'''

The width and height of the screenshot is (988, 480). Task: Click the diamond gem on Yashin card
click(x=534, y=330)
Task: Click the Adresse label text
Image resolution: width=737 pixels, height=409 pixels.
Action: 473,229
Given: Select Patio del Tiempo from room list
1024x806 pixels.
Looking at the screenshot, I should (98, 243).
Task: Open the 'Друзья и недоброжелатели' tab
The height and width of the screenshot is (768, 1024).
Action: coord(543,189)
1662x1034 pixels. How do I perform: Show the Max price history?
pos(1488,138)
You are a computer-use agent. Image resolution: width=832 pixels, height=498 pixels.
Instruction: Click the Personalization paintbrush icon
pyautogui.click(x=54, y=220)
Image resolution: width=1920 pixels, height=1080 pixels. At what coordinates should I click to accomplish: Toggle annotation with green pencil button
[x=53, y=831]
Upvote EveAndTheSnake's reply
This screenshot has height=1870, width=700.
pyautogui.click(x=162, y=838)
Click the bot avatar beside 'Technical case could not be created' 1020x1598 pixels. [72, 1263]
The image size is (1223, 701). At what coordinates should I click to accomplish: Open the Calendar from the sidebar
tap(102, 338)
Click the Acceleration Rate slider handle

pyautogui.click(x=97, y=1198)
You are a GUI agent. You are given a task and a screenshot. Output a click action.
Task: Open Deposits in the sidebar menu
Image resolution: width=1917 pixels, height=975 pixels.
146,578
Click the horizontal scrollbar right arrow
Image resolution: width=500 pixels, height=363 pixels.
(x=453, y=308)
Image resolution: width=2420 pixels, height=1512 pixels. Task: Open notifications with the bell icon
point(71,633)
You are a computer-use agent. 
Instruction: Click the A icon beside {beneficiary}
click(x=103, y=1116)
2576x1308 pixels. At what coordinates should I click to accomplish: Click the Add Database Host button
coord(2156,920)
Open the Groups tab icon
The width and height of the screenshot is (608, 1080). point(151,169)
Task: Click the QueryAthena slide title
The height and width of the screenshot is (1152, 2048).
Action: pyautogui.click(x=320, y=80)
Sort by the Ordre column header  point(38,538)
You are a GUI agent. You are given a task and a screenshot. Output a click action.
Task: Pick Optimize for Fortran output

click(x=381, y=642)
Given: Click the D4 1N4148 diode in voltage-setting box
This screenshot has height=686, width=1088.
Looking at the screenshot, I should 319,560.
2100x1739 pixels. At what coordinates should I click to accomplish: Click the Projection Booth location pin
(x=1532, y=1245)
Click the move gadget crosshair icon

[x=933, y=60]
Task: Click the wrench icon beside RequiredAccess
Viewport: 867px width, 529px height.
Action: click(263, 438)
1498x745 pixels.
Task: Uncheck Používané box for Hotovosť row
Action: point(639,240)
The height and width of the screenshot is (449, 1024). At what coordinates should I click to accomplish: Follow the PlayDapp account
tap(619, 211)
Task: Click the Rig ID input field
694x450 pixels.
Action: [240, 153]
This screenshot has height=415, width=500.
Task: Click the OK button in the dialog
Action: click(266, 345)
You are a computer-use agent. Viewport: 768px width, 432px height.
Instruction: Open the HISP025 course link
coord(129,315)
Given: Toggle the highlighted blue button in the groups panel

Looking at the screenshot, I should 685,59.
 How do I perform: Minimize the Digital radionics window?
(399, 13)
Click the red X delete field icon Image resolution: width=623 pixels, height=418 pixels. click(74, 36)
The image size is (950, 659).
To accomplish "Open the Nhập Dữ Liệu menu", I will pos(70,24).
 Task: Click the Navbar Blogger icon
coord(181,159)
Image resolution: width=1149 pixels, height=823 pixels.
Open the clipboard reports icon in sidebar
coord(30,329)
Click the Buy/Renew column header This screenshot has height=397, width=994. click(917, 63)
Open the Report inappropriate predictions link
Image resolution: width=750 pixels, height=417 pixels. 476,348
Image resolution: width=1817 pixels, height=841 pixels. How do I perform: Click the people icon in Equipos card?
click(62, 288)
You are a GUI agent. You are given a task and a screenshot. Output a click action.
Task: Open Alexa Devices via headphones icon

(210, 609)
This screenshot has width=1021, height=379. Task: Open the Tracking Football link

'''

= Set task =
Reproduce all of the lines above, swapping every occurrence of "sidebar" for "side panel" and leaving everything else untouched.

= Complete output =
The width and height of the screenshot is (988, 480). Task: Click the diamond gem on Yashin card
click(x=534, y=330)
Task: Click the Adresse label text
Image resolution: width=737 pixels, height=409 pixels.
Action: 473,229
Given: Select Patio del Tiempo from room list
1024x806 pixels.
Looking at the screenshot, I should (98, 243).
Task: Open the 'Друзья и недоброжелатели' tab
The height and width of the screenshot is (768, 1024).
Action: coord(543,189)
1662x1034 pixels. How do I perform: Show the Max price history?
pos(1488,138)
You are a computer-use agent. Image resolution: width=832 pixels, height=498 pixels.
Instruction: Click the Personalization paintbrush icon
pyautogui.click(x=54, y=220)
Image resolution: width=1920 pixels, height=1080 pixels. At what coordinates should I click to accomplish: Toggle annotation with green pencil button
[x=53, y=831]
Upvote EveAndTheSnake's reply
This screenshot has height=1870, width=700.
pyautogui.click(x=162, y=838)
Click the bot avatar beside 'Technical case could not be created' 1020x1598 pixels. [72, 1263]
The image size is (1223, 701). At what coordinates should I click to accomplish: Open the Calendar from the side panel
tap(102, 338)
Click the Acceleration Rate slider handle

pyautogui.click(x=97, y=1198)
You are a GUI agent. You are given a task and a screenshot. Output a click action.
Task: Open Deposits in the side panel menu
Image resolution: width=1917 pixels, height=975 pixels.
146,578
Click the horizontal scrollbar right arrow
Image resolution: width=500 pixels, height=363 pixels.
(x=453, y=308)
Image resolution: width=2420 pixels, height=1512 pixels. Task: Open notifications with the bell icon
point(71,633)
You are a computer-use agent. 
Instruction: Click the A icon beside {beneficiary}
click(x=103, y=1116)
2576x1308 pixels. At what coordinates should I click to accomplish: Click the Add Database Host button
coord(2156,920)
Open the Groups tab icon
The width and height of the screenshot is (608, 1080). point(151,169)
Task: Click the QueryAthena slide title
The height and width of the screenshot is (1152, 2048).
Action: pyautogui.click(x=320, y=80)
Sort by the Ordre column header  point(38,538)
You are a GUI agent. You are given a task and a screenshot. Output a click action.
Task: Pick Optimize for Fortran output

click(x=381, y=642)
Given: Click the D4 1N4148 diode in voltage-setting box
This screenshot has height=686, width=1088.
Looking at the screenshot, I should 319,560.
2100x1739 pixels. At what coordinates should I click to accomplish: Click the Projection Booth location pin
(x=1532, y=1245)
Click the move gadget crosshair icon

[x=933, y=60]
Task: Click the wrench icon beside RequiredAccess
Viewport: 867px width, 529px height.
Action: click(263, 438)
1498x745 pixels.
Task: Uncheck Používané box for Hotovosť row
Action: point(639,240)
The height and width of the screenshot is (449, 1024). At what coordinates should I click to accomplish: Follow the PlayDapp account
tap(619, 211)
Task: Click the Rig ID input field
694x450 pixels.
Action: [240, 153]
This screenshot has height=415, width=500.
Task: Click the OK button in the dialog
Action: click(266, 345)
You are a computer-use agent. Viewport: 768px width, 432px height.
Instruction: Open the HISP025 course link
coord(129,315)
Given: Toggle the highlighted blue button in the groups panel

Looking at the screenshot, I should 685,59.
 How do I perform: Minimize the Digital radionics window?
(399, 13)
Click the red X delete field icon Image resolution: width=623 pixels, height=418 pixels. click(74, 36)
The image size is (950, 659).
To accomplish "Open the Nhập Dữ Liệu menu", I will pos(70,24).
 Task: Click the Navbar Blogger icon
coord(181,159)
Image resolution: width=1149 pixels, height=823 pixels.
Open the clipboard reports icon in side panel
coord(30,329)
Click the Buy/Renew column header This screenshot has height=397, width=994. click(917, 63)
Open the Report inappropriate predictions link
Image resolution: width=750 pixels, height=417 pixels. 476,348
Image resolution: width=1817 pixels, height=841 pixels. How do I perform: Click the people icon in Equipos card?
click(62, 288)
You are a GUI agent. You are given a task and a screenshot. Output a click action.
Task: Open Alexa Devices via headphones icon

(210, 609)
This screenshot has width=1021, height=379. Task: Open the Tracking Football link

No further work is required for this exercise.